BÖLÜM 2: NEO-LİBERAL SÜREÇTE AKADEMİSYENİN ÇALIŞMA

2.4. Değişen Akademisyen Modeli: Hizmet Sektöründe Beyaz Yakalı Bir Profesyonel

Profesyonel

Üniversite, “araştırma, eğitim, öğretim ve kültürel dönüşüm” fonksiyonlarından meydana gelmektedir. Bu fonksiyonlar, geniş anlamda araştırmacı/bilim adamı, öğretmen, eğitimci ve entelektüellerin yüklendikleri rollere karşılık gelmektedir ve farklı türdeki üniversiteler, bu dörtlü fonksiyonun kombinasyonlarının yansımasıdır (Delanty, 2004: 244). Bir başka ifadeyle, akademisyenlerin mesleği icra etme biçimleri de üniversitenin işlevlerini ve rollerini tanımlayan parametreler arasındadır. Ancak günümüz kurumsal yapıları, mesleğin doğasına ait çalışma düzenleri başta olmak üzere akademisyenin kimlik özelliklerine uzanan geniş bir anlam düzeyinde, akademik mesleğin dönüşümüne sebep olan dışsal baskı mekanizmalarını kullanarak, mesleğin çözülümüne neden olmaktadırlar.

114

Akademik emek sürecinin55 (eğitim, araştırma, yönetim gibi) proleterleşme bağlamında daha yoğun olarak tartışılmasının nedeni, üniversitenin yaşadığı dönüşümle birlikte, akademisyenlerin, denetim altında tutulması gereken bir çalışan olarak metalaştırılan bir sürecin nesnesi haline gelmesi ve bu durumun sistem tarafından sürekli normalleştirilmesi ve pekiştirilmesidir (Willmott, 1995). Bu normalleştirme, hem üniversitelerin yönetim uygulamaları hem de makro anlamda birimlerin politikaları ile gerçekleşmektedir.
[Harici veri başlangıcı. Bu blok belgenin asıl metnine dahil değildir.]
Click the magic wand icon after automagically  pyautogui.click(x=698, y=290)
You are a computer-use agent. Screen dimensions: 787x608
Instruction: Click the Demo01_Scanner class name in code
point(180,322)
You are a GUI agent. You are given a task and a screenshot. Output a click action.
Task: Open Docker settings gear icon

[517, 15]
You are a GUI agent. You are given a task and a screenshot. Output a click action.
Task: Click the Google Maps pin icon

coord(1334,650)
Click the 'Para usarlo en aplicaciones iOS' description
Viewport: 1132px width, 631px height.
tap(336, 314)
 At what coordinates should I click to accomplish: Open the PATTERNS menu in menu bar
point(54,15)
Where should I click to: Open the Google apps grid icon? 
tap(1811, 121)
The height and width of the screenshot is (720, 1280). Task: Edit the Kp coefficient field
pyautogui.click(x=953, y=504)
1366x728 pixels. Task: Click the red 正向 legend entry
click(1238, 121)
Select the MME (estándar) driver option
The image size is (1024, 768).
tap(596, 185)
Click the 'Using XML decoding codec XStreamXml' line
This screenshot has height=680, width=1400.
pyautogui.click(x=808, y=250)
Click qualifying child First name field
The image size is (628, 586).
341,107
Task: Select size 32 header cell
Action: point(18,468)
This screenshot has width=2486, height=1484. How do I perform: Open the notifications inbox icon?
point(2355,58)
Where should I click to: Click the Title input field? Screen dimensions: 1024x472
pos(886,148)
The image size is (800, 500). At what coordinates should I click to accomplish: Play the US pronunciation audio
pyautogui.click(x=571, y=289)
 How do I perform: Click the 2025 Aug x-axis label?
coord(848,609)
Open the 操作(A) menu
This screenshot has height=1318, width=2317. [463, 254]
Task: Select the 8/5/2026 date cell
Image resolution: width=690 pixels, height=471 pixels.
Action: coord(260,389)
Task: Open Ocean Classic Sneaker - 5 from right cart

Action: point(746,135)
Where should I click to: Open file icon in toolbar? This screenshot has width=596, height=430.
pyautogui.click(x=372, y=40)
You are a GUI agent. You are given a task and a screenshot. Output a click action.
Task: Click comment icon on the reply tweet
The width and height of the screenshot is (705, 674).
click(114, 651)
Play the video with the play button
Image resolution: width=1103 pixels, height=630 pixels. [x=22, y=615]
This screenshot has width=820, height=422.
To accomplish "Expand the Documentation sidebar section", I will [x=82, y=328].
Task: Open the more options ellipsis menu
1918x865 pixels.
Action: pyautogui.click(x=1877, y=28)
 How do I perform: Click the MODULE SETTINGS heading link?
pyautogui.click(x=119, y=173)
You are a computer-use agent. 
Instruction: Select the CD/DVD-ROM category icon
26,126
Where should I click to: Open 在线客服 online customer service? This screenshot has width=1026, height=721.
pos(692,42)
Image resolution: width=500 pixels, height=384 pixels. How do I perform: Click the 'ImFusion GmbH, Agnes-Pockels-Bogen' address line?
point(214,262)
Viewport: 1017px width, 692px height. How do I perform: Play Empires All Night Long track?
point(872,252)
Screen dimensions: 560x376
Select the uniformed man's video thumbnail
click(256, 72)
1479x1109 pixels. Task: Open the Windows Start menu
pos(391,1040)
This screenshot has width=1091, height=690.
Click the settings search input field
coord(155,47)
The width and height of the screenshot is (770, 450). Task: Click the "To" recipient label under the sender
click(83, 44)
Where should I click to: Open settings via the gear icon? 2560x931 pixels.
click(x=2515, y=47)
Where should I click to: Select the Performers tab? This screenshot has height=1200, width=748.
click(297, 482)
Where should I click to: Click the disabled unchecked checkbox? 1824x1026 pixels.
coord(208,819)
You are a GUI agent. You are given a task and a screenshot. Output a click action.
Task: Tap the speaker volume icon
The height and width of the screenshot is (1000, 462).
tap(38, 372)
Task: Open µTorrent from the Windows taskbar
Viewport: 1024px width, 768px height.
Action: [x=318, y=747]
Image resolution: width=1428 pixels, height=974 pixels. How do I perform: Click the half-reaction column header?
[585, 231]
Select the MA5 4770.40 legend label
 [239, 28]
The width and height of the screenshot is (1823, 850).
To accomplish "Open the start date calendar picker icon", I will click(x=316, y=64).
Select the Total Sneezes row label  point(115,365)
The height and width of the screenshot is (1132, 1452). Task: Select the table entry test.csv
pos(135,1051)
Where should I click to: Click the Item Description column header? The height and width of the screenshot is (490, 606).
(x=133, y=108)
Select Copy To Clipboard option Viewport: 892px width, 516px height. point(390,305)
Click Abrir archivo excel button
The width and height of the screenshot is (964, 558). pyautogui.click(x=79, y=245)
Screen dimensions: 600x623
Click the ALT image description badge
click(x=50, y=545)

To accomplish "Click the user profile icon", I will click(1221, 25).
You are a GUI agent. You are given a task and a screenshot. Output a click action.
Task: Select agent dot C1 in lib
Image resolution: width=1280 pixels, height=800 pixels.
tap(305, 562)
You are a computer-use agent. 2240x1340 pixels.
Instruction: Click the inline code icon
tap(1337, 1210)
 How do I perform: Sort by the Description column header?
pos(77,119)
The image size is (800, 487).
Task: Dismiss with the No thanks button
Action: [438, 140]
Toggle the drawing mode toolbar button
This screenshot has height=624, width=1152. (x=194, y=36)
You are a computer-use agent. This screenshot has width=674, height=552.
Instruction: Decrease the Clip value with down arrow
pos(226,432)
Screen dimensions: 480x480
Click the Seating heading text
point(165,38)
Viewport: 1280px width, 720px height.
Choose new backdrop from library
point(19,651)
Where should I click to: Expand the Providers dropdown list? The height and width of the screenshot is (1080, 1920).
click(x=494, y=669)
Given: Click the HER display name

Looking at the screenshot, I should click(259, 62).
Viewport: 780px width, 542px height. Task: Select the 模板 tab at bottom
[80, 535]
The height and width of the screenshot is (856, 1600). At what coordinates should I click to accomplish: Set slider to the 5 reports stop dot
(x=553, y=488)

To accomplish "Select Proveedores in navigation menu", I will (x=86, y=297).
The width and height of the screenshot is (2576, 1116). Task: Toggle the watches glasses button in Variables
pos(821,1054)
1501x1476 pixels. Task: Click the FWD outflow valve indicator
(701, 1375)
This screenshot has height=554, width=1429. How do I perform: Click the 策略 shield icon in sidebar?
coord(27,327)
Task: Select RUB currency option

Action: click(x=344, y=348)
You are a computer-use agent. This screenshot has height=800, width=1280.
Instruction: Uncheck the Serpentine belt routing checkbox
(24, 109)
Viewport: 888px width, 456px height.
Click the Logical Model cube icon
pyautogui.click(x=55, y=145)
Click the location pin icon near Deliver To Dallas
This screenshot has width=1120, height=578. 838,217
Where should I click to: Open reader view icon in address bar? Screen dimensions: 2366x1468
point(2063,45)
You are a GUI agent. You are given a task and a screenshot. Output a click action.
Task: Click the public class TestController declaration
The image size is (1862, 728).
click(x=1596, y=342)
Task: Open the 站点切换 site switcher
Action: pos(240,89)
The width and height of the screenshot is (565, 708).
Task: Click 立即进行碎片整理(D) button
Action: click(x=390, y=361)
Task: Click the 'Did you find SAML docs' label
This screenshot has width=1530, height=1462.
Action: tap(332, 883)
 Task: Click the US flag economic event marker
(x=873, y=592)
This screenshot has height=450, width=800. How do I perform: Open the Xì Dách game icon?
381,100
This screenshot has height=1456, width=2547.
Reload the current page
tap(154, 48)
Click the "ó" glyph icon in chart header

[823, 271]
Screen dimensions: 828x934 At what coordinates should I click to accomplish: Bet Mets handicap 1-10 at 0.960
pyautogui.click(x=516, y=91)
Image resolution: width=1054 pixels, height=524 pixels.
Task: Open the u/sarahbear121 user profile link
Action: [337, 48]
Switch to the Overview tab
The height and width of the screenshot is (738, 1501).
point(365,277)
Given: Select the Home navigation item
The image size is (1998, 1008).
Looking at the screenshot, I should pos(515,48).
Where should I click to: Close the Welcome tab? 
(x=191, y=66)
Bugün tüm dünyaya yayılmış, standartlaştırma amacındaki kurum ve kuruluşlar, koydukları kriterler ile akademisyenlerin çalışma hayatını biçimlendirmektedirler. Bu yolla sunulan yönetimcilik prensiplerini, kalite ve verimlilik hedefleri çerçevesinde uygulayan üniversiteler, akademisyenlerden performans raporları hazırlamalarını beklemekte, araştırma ve yayınlarının giderek uluslararası ölçekte olması hedefini güçlendirmektedir. Beklenen performans düzeyleri, üniversitenin ve hatta ulusun rekabetine katkıda bulunmak ile ilişkilendirilmektedir. Bu durumda, akademik çalışmanın tarihsel gelişimine aykırı olarak, akademisyenlerin eğitim-araştırma yönelimleri için söz sahibi olacakları alanlar ortadan kaldırılmaktadır.

Toplumsal fayda merkezli şekillenen projeler, ulusların gelişmişlik seviyesine katkı yaparken, üniversitelerin de sıralamasını yükseltmekte; ancak akademinin yapısına zarar vermektedir. Buna neden olan gelişmelerden biri, finansman kaynaklarının azalması ve kurumların büyümesine bağlı olarak akademik politika üretmenin, departmanlardan merkeze doğru kaymasıdır (Henkel, 2005a: 163). Oluşan bu yeni yapı, merkez yönetimi, “holding şirketleri” gibi kendi içlerinde güçlü ancak, aralarında gevşek bağlar olan birimlerden oluşan bir yapılanmaya benzemiştir (Becher ve Kogan, 1980). Bu

şekilde, “üniversite” adına verilecek kararların merkezde toplanması, merkezin, sıkıştıran hükümet politikaları ve yoğun piyasa baskıları sonucunda, dahili yapının ihtiyaçlarından ziyade, fonların ve kaynak aktarımının geldiği dış çevre koşullarının ihtiyaçlarına göre karar vermesi ile sonuçlanmaktadır.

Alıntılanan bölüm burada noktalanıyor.